Ретроспектива
2019 год. Апрель. Место действия — квартира в Чертаново. Легендарная хата на Янгеля.
Там всегда был трэп, музыка, любовь и чай. Там мы записывали с Сёстрами наши первые песни.
Туда до своего фэйма заходили попить дахун будущие звёзды, мощные и не очень музыканты — кипела жизнь.
В перерывах между продакшном сестринских «Волн» сижу на The Flow.
Новость: «M'Dee — "Алматинский джаз, vol. 2". Джаза нет, но есть много фанка и диско — и это отличный саундтрек для вечерних прогулок по городским улицам».
На пурпурной обложке тип у мерса в пиджаке и очках, улыбается кому-то за кадром.
Слушаю «Север». Думаю — бля, как же талантливо. Хочу с ним поработать.
Кат. Я месяц как устроился на «Музыку 36».
Ко мне в комнату заходит делегация вновь прибывших алматинцев. Им показывают студию.
Узнаю Эмди. Респектуем др др. Он мне за Сёстер, я ему за то, что такой красивый.
Кат. Осень 2019.
Альбом Феромон звучит не так, как задумывал автор, новый артист лейбла Mdee.
И уже свой следующий, Сан Жунипейро, Мади делает без меня.
А это, знаете ли, бьёт ниже пояса звукорежиссёрского эго, которое скулит:
«Миксы могли быть и побогаче, а песни хорошие — я бы лучше свёл».

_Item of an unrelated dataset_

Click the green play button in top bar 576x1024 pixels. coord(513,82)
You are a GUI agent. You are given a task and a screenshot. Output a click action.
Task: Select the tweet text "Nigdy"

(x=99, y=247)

Кат. Я свожу песню Закрытый клуб, уже после того, как без меня сделали мастер.
«Вот, смотри, Мадишка, как оно может звучать».
Мадишка, кажется, понял, что без меня теперь никуда...
После — в Москве — я пишу босса-нову на фит Мади с Трувером.
Мы вместе сводим Гороскоп.
Жизнь катится как в кино — насыщенная и полная амбиций и надежд.
Я впервые чувствую: с музыкой, которую я делаю, начинает по-настоящему получаться.
Кат. Февраль 2022. Мы пакуем чемоданы.
А дальше — без монтажных склеек.
Потому что два года (минус два дня), проведённые в Алмате,
ещё не успели затереться, в отличие от жизни до неё.
Удивительно гостеприимное место. Новые знакомства. Горы.
Прямоугольные улицы, как в родном Благовещенске.
Квартирка на Коккинаки, над названием которой хихикал любой таксист.
И такая густая и липкая, как дёготь, эмиграция.
«Музыки 36» больше нет.
Будущее перестало существовать в моей голове как феномен.
Но мой алматинский приятель Мади показывает мне договор о регистрации торгового имени «Закрытый клуб».
«Буду, — говорит, — писать Алматинский джаз 3. Ты в теме?»
Ещё бы, ёпта.
Студия на Жамакаева, которую Мади строил сам.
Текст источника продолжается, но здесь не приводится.